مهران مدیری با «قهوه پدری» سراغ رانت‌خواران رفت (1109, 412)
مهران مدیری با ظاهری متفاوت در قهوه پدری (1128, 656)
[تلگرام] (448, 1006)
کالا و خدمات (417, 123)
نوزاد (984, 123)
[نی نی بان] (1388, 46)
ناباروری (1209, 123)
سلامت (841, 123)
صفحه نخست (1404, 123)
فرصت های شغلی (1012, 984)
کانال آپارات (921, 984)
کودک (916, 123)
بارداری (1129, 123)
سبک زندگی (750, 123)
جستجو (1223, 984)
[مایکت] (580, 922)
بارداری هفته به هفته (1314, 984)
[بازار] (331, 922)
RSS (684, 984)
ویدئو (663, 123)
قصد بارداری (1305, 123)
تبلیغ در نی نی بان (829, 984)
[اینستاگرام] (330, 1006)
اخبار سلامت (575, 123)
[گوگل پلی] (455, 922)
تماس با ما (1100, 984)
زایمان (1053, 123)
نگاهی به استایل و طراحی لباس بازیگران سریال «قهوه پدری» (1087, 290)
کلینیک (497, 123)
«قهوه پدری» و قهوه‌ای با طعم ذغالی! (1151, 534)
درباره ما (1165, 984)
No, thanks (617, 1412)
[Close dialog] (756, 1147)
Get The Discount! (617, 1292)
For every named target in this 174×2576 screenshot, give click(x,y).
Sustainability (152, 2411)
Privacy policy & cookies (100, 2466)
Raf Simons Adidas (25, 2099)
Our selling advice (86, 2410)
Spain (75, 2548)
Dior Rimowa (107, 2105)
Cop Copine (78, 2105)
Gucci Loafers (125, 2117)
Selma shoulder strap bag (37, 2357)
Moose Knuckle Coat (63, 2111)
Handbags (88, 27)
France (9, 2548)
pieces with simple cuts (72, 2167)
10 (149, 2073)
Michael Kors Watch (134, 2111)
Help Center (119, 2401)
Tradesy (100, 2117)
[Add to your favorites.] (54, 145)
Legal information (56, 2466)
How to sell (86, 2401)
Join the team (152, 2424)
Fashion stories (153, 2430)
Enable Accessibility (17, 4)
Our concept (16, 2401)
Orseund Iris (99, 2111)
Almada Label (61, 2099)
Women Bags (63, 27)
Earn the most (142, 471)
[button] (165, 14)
——————————
**YOUR OBJECTIVE**
Working from the records above, write out verbatim only the lines from the line containing "ناباروری (1209, 123)" through the line containing "زایمان (1053, 123)".

**THE COMPLETED TASK**
ناباروری (1209, 123)
سلامت (841, 123)
صفحه نخست (1404, 123)
فرصت های شغلی (1012, 984)
کانال آپارات (921, 984)
کودک (916, 123)
بارداری (1129, 123)
سبک زندگی (750, 123)
جستجو (1223, 984)
[مایکت] (580, 922)
بارداری هفته به هفته (1314, 984)
[بازار] (331, 922)
RSS (684, 984)
ویدئو (663, 123)
قصد بارداری (1305, 123)
تبلیغ در نی نی بان (829, 984)
[اینستاگرام] (330, 1006)
اخبار سلامت (575, 123)
[گوگل پلی] (455, 922)
تماس با ما (1100, 984)
زایمان (1053, 123)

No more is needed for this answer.